Labor voted in favour of the coalition’s full tax-cut package when it was passed through parliament in 2019. The party has said it will continue to support the stage-three cut if elected despite shadow treasurer Jim Chalmers previously describing it as the “least affordable, least fair” part of the package.

Associate professor Nicolas Herault, principal research fellow at the Melbourne Institute of Applied Economic and Social Research at the University of Melbourne, told AAP FactCheck that Mr Bandt’s claim was not strictly wrong – but it was misleading.

“(Mr Bandt) is correct if the CEO in question made less than $200,000 as then both the CEO and the worker on $46,000 would face the same marginal tax rate of 30%. That’s obviously not true anymore if the CEO makes more than $200k, as they then face a marginal rate of 45%,” Dr Herault said in an email.

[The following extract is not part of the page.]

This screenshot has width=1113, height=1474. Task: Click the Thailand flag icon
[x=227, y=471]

“The claim is also wrong if he meant the same average tax rate, as I suspect most people would have understood it … Because the tax system would remain progressive, it is straightforward to see that average tax rates would still be increasing with income.”

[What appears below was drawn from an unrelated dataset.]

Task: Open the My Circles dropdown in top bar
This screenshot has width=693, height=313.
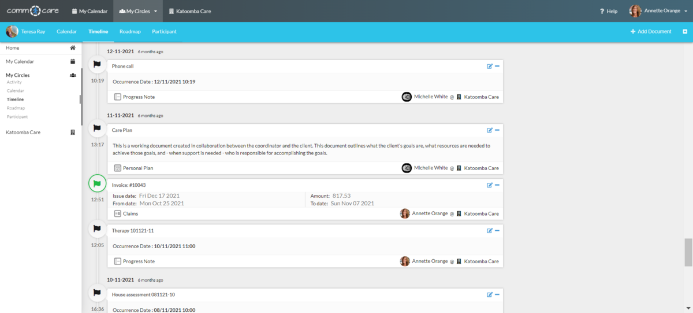Action: [x=138, y=11]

Following the stage-three cuts, a person earning $45,000 would pay an average tax rate of 11.3 per cent on their income, compared to 21.6 per cent for someone earning $100,000 and 25.8 per cent for a person earning $200,000, excluding the Medicare levy and surcharge, and low and middle-income offsets due to expire after 2021-22.

Associate professor Ben Phillips, a tax and economics expert at the ANU’s Centre for Social Research and Methods, told AAP FactCheck another problem with Mr Bandt’s claim was that somebody earning the minimum wage and working a standard 38-hour week may not earn enough to fall into the proposed 30 per cent tax bracket, even accounting for likely wage growth to 2024/25.

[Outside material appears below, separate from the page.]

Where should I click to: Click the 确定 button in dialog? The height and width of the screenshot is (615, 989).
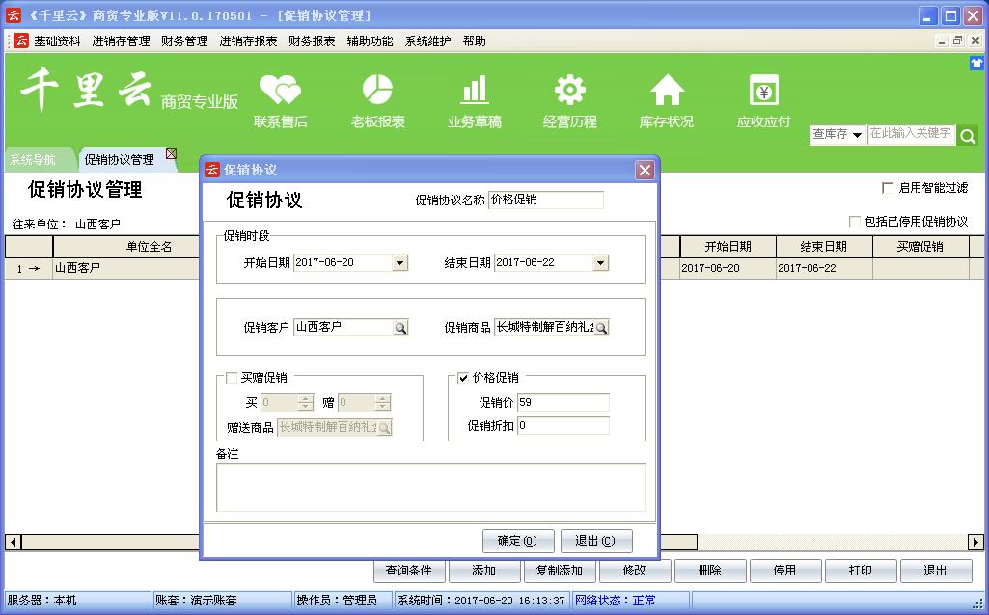pos(518,541)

A full-time worker on the minimum wage in 2021/22 earns $772.60 per week, an annualised rate of $40,286 – below the $45,001 required to trigger the new tax rate.

Dr Phillips, who has modelled the impact of the coalition’s income tax changes up to 2029, agreed it was true that someone earning around $45,000 and a person earning $200,000 would be on the same top marginal tax rate under the stage-three changes.

“That said, of course the higher income earners will pay a much higher average rate of tax than someone on or close to the minimum wage,” he added.

Dr Phillips said he would “not use the term effective tax rate” – as featured on the Greens website as part of the claim – as this “incorporates a broader range of ‘taxes’ such as losing government benefits”.

The Verdict

The claim that a person on the minimum wage will pay the same tax rate as a CEO following tax changes is only true of the top or marginal tax brackets for those earning $45,001 to $200,000 under the plan. The overall tax rate for those at the bottom of the bracket would be less than half that for those at the top end of the bracket.

Misleading – The claim is accurate in parts but information has also been presented incorrectly, out of context or omitted.